> **What you will do**:
a) Copy the passage about the zeppelin story word for word, starting at "Postponing short stories" and ending at "I'd want to.".
b) In the passage about the zeppelin story, what is postponing short stories by promising them they can be books compared to?
c) Continue the passage about the zeppelin story from where it stops.

Well, that is: I'm not writing my zeppelin story right now. And I had been thinking, "Oh, I really ought to, because when else am I going to have a market for it? Now that they're having the anthology, it's going to be nearly impossible to sell any other zeppelin stories for a good while, because the other editors are going to be sick unto death of the zeppelin rejects." And I came up with a brilliant plan: the zeppelin story can be part of the book I already promised these characters I'd write for them.

Postponing short stories by promising them they can be books seems like paying the minimum monthly payment on your credit card, but maybe that's just me. And sometimes people are in dire financial straits temporarily and can only make the minimum payment this month but in a month or two will be able to handle the whole thing, so sometimes it's a reasonable thing to do. In writing terms, I really think this may be one of those times for me. Or not; and if not, I'm not sure what, because stories don't really let you declare bankruptcy if you get too far behind. And anyway I'm not sure I'd want to.

I don't have any e-mail from actual human beings with bodies in my inbox right now. Only from fictional characters.

> **Supplied information**:
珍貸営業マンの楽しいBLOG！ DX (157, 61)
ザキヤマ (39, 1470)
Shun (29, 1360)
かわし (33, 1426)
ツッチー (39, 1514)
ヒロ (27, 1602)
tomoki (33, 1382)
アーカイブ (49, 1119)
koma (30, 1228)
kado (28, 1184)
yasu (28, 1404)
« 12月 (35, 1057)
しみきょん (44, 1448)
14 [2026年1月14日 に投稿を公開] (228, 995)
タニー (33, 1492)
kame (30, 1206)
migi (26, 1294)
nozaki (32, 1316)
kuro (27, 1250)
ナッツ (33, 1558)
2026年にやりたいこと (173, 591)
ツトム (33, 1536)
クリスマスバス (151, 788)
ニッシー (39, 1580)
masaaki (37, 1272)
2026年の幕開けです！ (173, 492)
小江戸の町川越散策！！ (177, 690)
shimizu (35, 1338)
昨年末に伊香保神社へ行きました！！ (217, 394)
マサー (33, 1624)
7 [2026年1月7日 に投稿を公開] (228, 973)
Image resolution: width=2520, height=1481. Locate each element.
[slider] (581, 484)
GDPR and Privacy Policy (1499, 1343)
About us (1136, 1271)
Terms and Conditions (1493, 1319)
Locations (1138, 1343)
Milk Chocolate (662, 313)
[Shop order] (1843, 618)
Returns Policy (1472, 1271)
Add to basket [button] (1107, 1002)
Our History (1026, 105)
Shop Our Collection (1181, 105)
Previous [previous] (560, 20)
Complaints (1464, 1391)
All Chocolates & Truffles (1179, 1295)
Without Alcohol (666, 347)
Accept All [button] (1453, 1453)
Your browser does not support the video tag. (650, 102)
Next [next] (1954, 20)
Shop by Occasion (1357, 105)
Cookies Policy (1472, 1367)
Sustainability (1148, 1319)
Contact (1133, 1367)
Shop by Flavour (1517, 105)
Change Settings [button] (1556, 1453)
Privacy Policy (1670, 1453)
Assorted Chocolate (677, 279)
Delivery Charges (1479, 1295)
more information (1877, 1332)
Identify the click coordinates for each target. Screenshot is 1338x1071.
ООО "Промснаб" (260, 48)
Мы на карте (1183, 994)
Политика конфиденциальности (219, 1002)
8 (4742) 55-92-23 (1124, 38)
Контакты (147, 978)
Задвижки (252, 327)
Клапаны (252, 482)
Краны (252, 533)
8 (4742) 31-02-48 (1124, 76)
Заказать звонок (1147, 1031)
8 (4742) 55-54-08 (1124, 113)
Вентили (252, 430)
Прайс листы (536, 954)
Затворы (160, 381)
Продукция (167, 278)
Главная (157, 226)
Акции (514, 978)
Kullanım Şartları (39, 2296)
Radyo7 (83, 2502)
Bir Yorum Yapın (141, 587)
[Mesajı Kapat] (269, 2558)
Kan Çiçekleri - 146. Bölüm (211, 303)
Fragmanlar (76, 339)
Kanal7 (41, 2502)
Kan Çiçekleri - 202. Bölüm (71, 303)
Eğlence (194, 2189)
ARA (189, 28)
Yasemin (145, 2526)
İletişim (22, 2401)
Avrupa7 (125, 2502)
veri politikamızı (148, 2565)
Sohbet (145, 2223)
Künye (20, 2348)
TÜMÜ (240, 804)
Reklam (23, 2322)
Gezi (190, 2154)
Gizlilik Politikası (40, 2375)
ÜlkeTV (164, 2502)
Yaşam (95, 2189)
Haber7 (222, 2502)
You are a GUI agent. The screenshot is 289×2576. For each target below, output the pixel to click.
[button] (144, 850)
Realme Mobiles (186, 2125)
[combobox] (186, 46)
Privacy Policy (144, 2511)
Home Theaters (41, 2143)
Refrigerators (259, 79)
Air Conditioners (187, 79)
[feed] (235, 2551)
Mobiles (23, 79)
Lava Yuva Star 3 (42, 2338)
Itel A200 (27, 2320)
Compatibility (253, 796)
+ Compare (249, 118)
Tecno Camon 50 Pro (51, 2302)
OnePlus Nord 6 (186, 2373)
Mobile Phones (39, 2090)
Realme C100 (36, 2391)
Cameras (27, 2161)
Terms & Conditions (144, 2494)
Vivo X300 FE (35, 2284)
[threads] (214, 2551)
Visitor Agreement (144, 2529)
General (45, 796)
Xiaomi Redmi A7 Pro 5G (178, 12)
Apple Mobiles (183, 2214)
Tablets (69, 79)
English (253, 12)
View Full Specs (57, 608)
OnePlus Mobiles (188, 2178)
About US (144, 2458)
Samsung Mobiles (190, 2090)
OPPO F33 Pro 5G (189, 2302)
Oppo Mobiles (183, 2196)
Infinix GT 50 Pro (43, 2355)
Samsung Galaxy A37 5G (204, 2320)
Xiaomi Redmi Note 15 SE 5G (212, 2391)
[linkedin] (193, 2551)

> **Replies**:
a)
Postponing short stories by promising them they can be books seems like paying the minimum monthly payment on your credit card, but maybe that's just me. And sometimes people are in dire financial straits temporarily and can only make the minimum payment this month but in a month or two will be able to handle the whole thing, so sometimes it's a reasonable thing to do. In writing terms, I really think this may be one of those times for me. Or not; and if not, I'm not sure what, because stories don't really let you declare bankruptcy if you get too far behind. And anyway I'm not sure I'd want to.

b) Paying the minimum monthly payment on a credit card.

c)
I swear that one of the ads for dating services that pops up on my hotmail sidebar is of a high school classmate. You know the kind, where it's got a screen name and picture and some snippet from the profile, as a sample of what quality dates will be available to you if only you use their lovely service? She looks like hell and is wearing too much makeup, and I can't remember her name, and it's not like we were in any classes together, so I can't poke Scott and say, "You know, from Hoesing's class, that one girl with the head, wossername?" I'm not sure whether I'd be more spooked if it actually was her or if she has a clone somewhere who has gone downhill in the very same predictable way since high school.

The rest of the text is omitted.